In any EEA Member State, other than Hungary, this announcement is only addressed to and is only directed at qualified investors in that Member State within the meaning of the Prospectus Regulation. The Information is only addressed to and directed at persons in member states of the European Economic Area (each a "Relevant State") who are "qualified investors" within the meaning of Article 2(e) of the Prospectus Regulation (Regulation (EU) 2017/1129) ("Qualified Investors"). In addition, the Information is being distributed only to, and is directed only at, persons in the United Kingdom who are "qualified investors" within the meaning of the Prospectus Regulation, as it forms part of domestic law in the United Kingdom by virtue of the European Union (Withdrawal) Act 2018 who are (i) "investment professionals" within the meaning of Article 19(5) of the Financial Services and Markets Act 2000 (Financial Promotion) Order 2005, as amended (the "Order"); (ii) high net worth entities to whom it may otherwise lawfully be communicated falling within Article 49(2)(a) to (d) of the Order, or (iii) persons to whom an invitation or inducement to engage in investment activity (within the meaning of section 21 of the Financial Services and Markets Act 2000, as amended) in connection with the issue or sale of any securities of the Company or any member of its group may otherwise lawfully be communicated or caused to be communicated (all such entities and persons together, "Relevant Persons"). The Information must not be acted on or relied on (i) in the United Kingdom, by persons who are not Relevant Persons, and (ii) in any Relevant State, by persons who are not Qualified Investors. Any investment or investment activity to which the Information relates is available only to or will be engaged in only with, (i) Relevant Persons in the United Kingdom, and (ii) Qualified Investors in any Relevant State.

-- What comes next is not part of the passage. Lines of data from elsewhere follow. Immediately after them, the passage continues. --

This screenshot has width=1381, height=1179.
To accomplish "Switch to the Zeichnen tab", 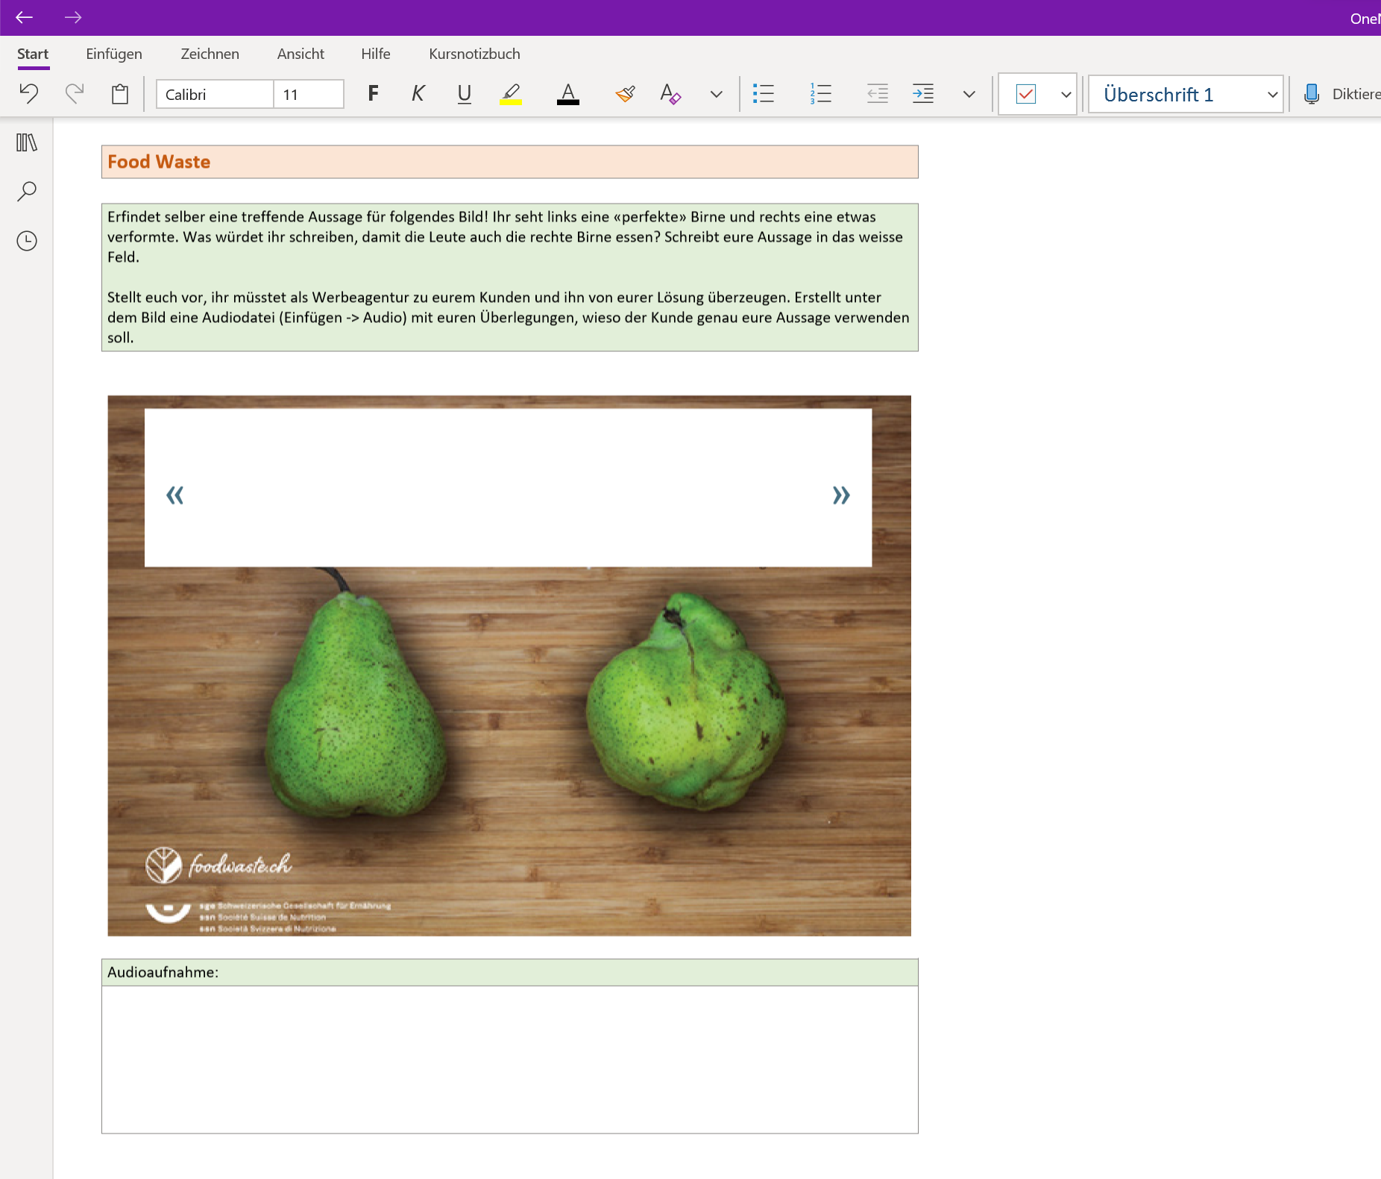I will point(210,54).
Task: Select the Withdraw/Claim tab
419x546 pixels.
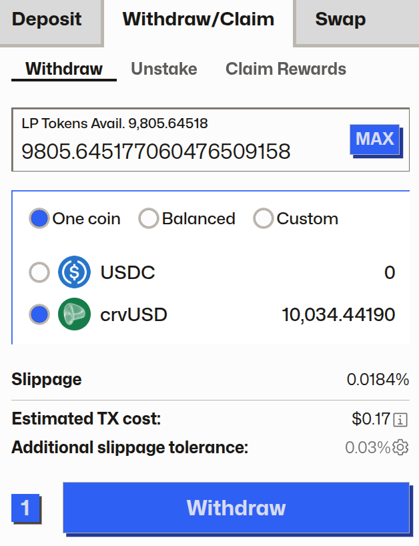Action: point(198,19)
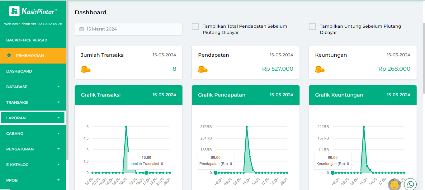425x190 pixels.
Task: Open Backoffice Versi 2
Action: (x=27, y=40)
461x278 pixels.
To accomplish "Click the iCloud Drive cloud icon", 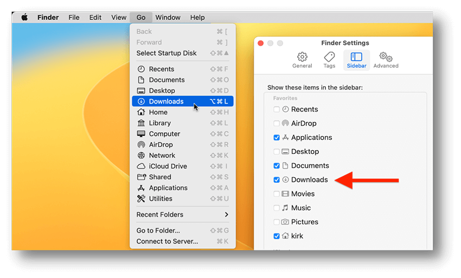I will tap(141, 166).
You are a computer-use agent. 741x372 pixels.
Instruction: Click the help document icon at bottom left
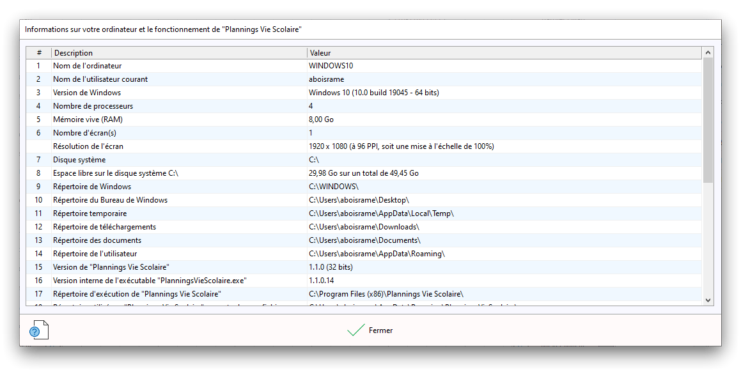[38, 330]
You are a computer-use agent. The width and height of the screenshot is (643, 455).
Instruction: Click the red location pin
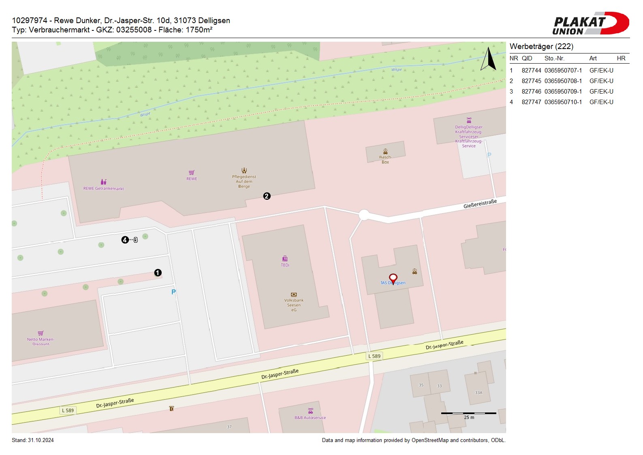(393, 278)
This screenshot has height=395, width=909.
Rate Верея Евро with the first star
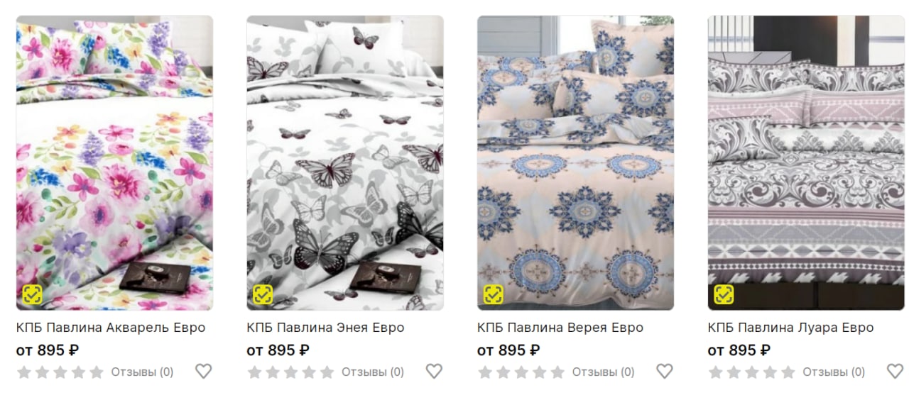click(x=484, y=372)
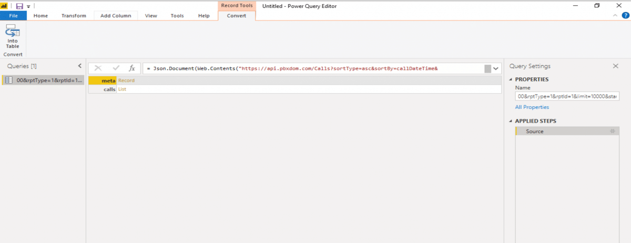Screen dimensions: 631x243
Task: Collapse the APPLIED STEPS section
Action: pyautogui.click(x=511, y=121)
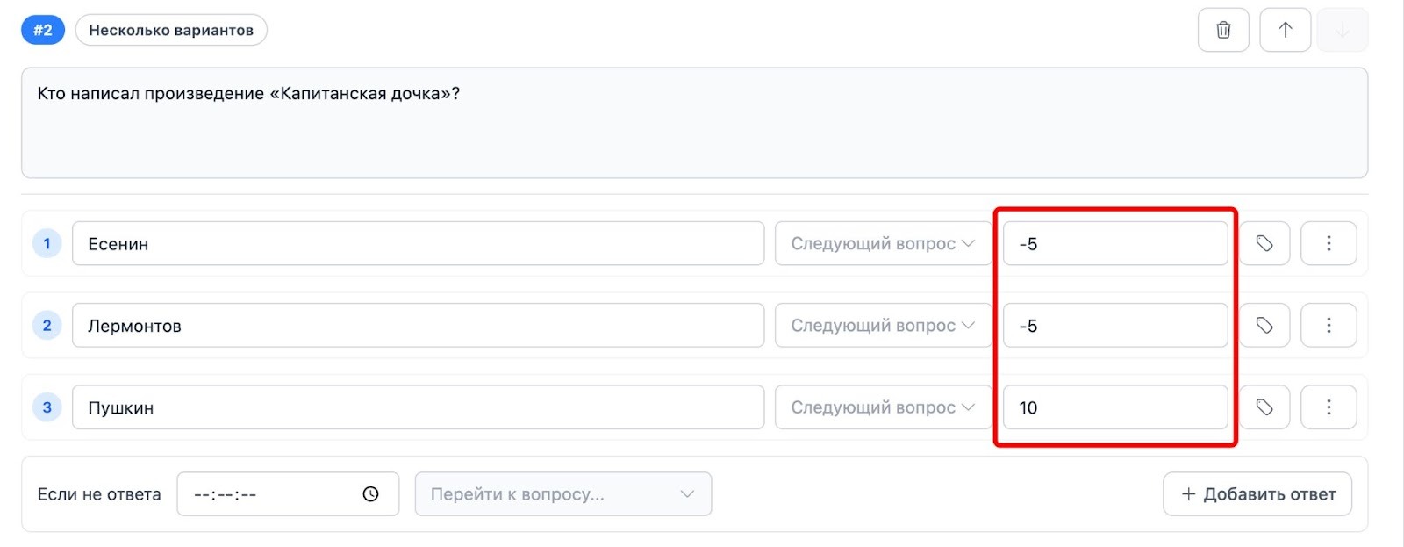Click the Добавить ответ button
This screenshot has height=547, width=1404.
tap(1257, 494)
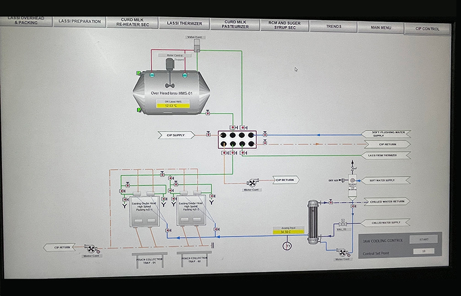Open the LASSI PREPARATION tab

[80, 22]
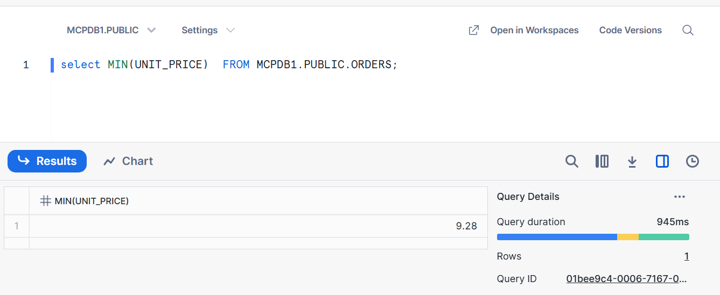Search the results with the magnifier icon
Image resolution: width=720 pixels, height=295 pixels.
tap(572, 161)
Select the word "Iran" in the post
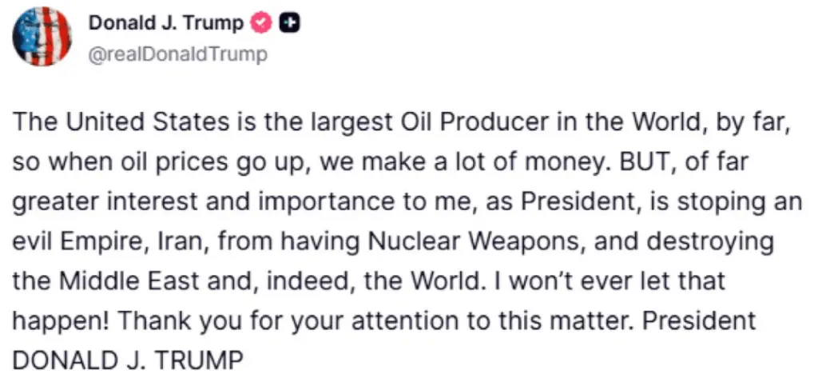818x374 pixels. pos(145,242)
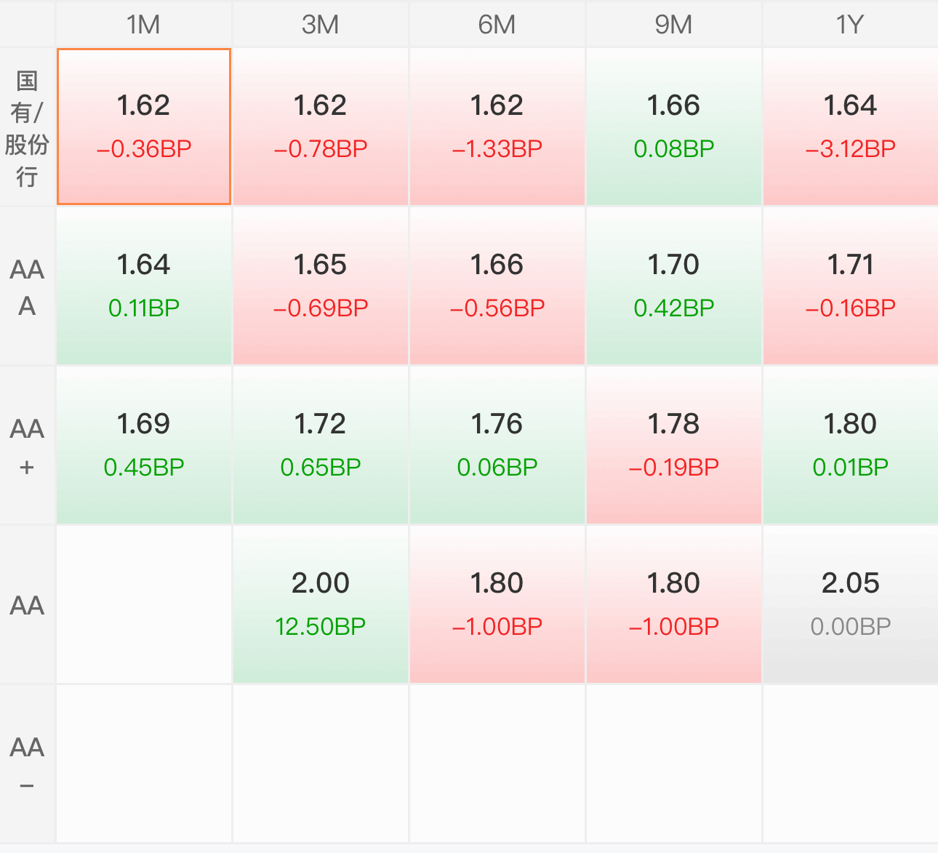Select the 国有/股份行 1M cell showing 1.62
Image resolution: width=938 pixels, height=853 pixels.
(144, 127)
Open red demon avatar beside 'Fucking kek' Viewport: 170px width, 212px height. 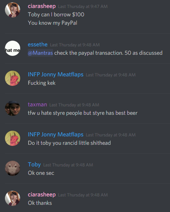click(13, 78)
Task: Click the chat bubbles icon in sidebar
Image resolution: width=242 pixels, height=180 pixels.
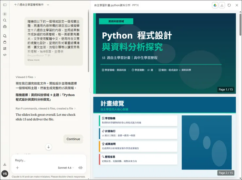Action: [x=5, y=36]
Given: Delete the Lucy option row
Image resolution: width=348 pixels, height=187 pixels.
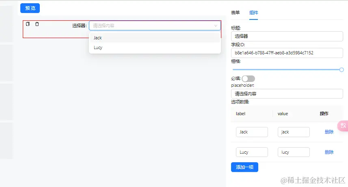Looking at the screenshot, I should coord(329,152).
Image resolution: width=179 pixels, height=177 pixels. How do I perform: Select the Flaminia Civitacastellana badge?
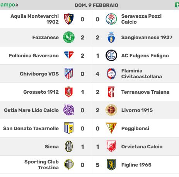click(111, 74)
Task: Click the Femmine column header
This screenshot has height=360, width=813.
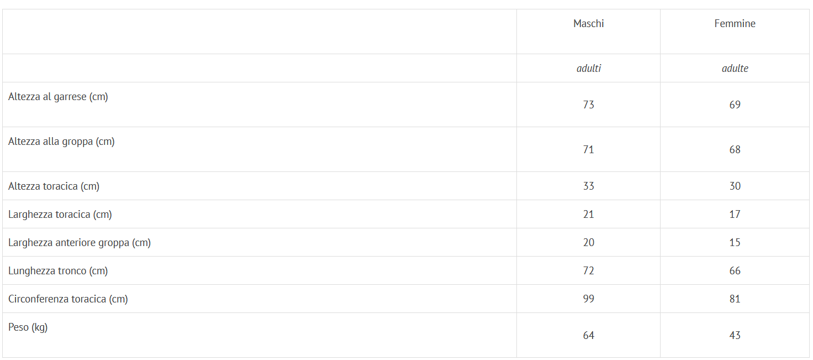Action: [x=735, y=24]
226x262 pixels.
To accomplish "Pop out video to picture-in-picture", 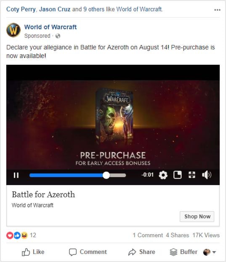I will click(177, 175).
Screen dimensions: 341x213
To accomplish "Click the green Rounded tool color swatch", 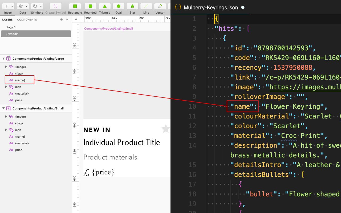I will tap(90, 6).
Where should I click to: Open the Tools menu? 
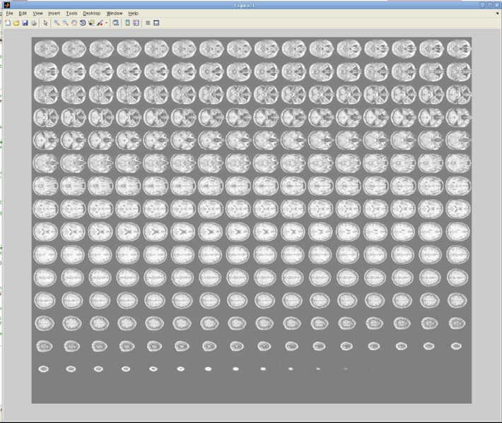point(71,13)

The information in this announcement might be subject to change. Before investing in any securities in the Offering, persons viewing this announcement should ensure that they fully understand and accept the risks which will be set out in the Issue Document, if published or disclosed. No reliance may be placed for any purpose on the information contained in this announcement or its accuracy or completeness. This announcement shall not form the basis of or constitute any offer or invitation to sell or issue, or any solicitation of any offer to purchase any securities nor shall it (or any part of it) or the fact of its distribution, form the basis of, or be relied on in connection with, any contract therefor.

Persons considering making investments should consult an authorized person specializing in advising on such investments. This announcement does not form part of or constitute a recommendation concerning any offer. The value of securities can decrease as well as increase. Potential investors should consult a professional advisor as to the suitability of a possible offer for the person concerned. Further, this document should not be treated as giving investment, legal, accounting, regulatory, taxation or other advice and recipients should each make their own evaluation of the Company and of the relevance and adequacy of the information contained herein.

No representation, warranty or undertaking, express or implied, is made by the Company and/or the Managers or any of the Company's or the Managers' respective affiliates or any of its or their respective directors, officers, employees, agents, consultants or advisers ("Representatives") or any other person. For persons in Switzerland, the information is not intended to constitute an offer or solicitation to purchase or invest in securities. Also, the information does not constitute a prospectus pursuant to the Swiss Financial Services Act (FinSA). The information is only addressed to professional clients within the meaning of the FinSA. Neither the Information nor any other material relating to it may be publicly distributed or otherwise made publicly available in Switzerland.